Copy every line of the records below word for word, with no changes.
◇ ◇ ◇ ◇ ◇
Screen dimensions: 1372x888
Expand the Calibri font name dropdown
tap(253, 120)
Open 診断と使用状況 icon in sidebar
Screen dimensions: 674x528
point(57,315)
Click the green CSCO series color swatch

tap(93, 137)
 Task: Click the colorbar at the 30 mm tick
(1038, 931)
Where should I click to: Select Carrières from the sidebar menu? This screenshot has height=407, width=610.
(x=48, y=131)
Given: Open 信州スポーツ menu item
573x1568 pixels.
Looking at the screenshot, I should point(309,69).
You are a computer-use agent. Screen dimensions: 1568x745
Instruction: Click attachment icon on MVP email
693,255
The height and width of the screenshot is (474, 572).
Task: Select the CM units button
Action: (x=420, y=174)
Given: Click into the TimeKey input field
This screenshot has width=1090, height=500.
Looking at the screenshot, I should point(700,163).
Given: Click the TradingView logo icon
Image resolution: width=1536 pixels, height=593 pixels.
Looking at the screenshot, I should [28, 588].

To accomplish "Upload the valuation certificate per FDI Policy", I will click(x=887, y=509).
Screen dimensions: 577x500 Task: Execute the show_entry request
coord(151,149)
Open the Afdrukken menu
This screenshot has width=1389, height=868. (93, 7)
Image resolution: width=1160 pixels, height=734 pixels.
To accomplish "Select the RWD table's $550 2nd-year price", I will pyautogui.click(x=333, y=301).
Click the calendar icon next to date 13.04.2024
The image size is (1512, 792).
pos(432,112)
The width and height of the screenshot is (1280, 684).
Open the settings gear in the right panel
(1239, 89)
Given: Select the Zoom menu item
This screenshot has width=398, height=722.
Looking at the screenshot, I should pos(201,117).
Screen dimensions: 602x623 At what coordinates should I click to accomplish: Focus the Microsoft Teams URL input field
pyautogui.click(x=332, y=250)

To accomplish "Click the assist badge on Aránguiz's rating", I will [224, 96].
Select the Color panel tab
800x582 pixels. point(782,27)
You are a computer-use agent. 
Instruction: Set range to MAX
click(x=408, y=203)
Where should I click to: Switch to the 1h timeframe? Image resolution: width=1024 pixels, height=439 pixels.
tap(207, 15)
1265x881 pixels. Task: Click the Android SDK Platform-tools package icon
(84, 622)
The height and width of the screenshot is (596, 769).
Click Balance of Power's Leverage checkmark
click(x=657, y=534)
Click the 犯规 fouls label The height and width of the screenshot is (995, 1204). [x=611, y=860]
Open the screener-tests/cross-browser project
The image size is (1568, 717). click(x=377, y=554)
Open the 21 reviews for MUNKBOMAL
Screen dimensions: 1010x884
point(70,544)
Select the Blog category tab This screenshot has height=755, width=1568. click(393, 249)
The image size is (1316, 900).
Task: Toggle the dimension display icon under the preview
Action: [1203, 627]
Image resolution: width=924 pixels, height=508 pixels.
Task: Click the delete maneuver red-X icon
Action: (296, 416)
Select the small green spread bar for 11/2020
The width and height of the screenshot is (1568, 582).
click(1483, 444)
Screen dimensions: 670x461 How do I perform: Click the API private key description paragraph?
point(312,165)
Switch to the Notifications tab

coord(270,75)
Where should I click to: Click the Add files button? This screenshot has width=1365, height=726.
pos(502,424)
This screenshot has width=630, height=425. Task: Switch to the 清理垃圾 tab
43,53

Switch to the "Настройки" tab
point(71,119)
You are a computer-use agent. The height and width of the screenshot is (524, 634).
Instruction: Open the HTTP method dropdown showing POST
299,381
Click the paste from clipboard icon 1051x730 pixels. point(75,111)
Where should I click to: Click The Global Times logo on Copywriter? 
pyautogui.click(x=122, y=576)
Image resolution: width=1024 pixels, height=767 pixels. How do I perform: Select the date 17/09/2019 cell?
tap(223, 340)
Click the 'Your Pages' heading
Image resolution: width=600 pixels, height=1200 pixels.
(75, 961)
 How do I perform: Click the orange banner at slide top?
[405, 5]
◇ ◇ ◇ ◇ ◇
» REPLY TO THE EXERCISE
Screen dimensions: 1372x888
Expand the Calibri font name dropdown
tap(253, 120)
Open 診断と使用状況 icon in sidebar
Screen dimensions: 674x528
point(57,315)
Click the green CSCO series color swatch

tap(93, 137)
 Task: Click the colorbar at the 30 mm tick
(1038, 931)
Where should I click to: Select Carrières from the sidebar menu? This screenshot has height=407, width=610.
(x=48, y=131)
Given: Open 信州スポーツ menu item
573x1568 pixels.
Looking at the screenshot, I should point(309,69).
You are a computer-use agent. Screen dimensions: 1568x745
Instruction: Click attachment icon on MVP email
693,255
The height and width of the screenshot is (474, 572).
Task: Select the CM units button
Action: (x=420, y=174)
Given: Click into the TimeKey input field
This screenshot has width=1090, height=500.
Looking at the screenshot, I should point(700,163).
Given: Click the TradingView logo icon
Image resolution: width=1536 pixels, height=593 pixels.
Looking at the screenshot, I should [28, 588].

To accomplish "Upload the valuation certificate per FDI Policy", I will click(x=887, y=509).
Screen dimensions: 577x500 Task: Execute the show_entry request
coord(151,149)
Open the Afdrukken menu
This screenshot has width=1389, height=868. (93, 7)
Image resolution: width=1160 pixels, height=734 pixels.
To accomplish "Select the RWD table's $550 2nd-year price", I will pyautogui.click(x=333, y=301).
Click the calendar icon next to date 13.04.2024
The image size is (1512, 792).
pos(432,112)
The width and height of the screenshot is (1280, 684).
Open the settings gear in the right panel
(1239, 89)
Given: Select the Zoom menu item
This screenshot has width=398, height=722.
Looking at the screenshot, I should pos(201,117).
Screen dimensions: 602x623 At what coordinates should I click to accomplish: Focus the Microsoft Teams URL input field
pyautogui.click(x=332, y=250)

To accomplish "Click the assist badge on Aránguiz's rating", I will [224, 96].
Select the Color panel tab
800x582 pixels. point(782,27)
You are a computer-use agent. 
Instruction: Set range to MAX
click(x=408, y=203)
Where should I click to: Switch to the 1h timeframe? Image resolution: width=1024 pixels, height=439 pixels.
tap(207, 15)
1265x881 pixels. Task: Click the Android SDK Platform-tools package icon
(84, 622)
The height and width of the screenshot is (596, 769).
Click Balance of Power's Leverage checkmark
click(x=657, y=534)
Click the 犯规 fouls label The height and width of the screenshot is (995, 1204). [x=611, y=860]
Open the screener-tests/cross-browser project
The image size is (1568, 717). click(x=377, y=554)
Open the 21 reviews for MUNKBOMAL
Screen dimensions: 1010x884
point(70,544)
Select the Blog category tab This screenshot has height=755, width=1568. click(393, 249)
The image size is (1316, 900).
Task: Toggle the dimension display icon under the preview
Action: [1203, 627]
Image resolution: width=924 pixels, height=508 pixels.
Task: Click the delete maneuver red-X icon
Action: (296, 416)
Select the small green spread bar for 11/2020
The width and height of the screenshot is (1568, 582).
click(1483, 444)
Screen dimensions: 670x461 How do I perform: Click the API private key description paragraph?
point(312,165)
Switch to the Notifications tab

coord(270,75)
Where should I click to: Click the Add files button? This screenshot has width=1365, height=726.
pos(502,424)
This screenshot has width=630, height=425. Task: Switch to the 清理垃圾 tab
43,53

Switch to the "Настройки" tab
point(71,119)
You are a computer-use agent. The height and width of the screenshot is (524, 634).
Instruction: Open the HTTP method dropdown showing POST
299,381
Click the paste from clipboard icon 1051x730 pixels. point(75,111)
Where should I click to: Click The Global Times logo on Copywriter? 
pyautogui.click(x=122, y=576)
Image resolution: width=1024 pixels, height=767 pixels. How do I perform: Select the date 17/09/2019 cell?
tap(223, 340)
Click the 'Your Pages' heading
Image resolution: width=600 pixels, height=1200 pixels.
(75, 961)
 How do I perform: Click the orange banner at slide top?
[405, 5]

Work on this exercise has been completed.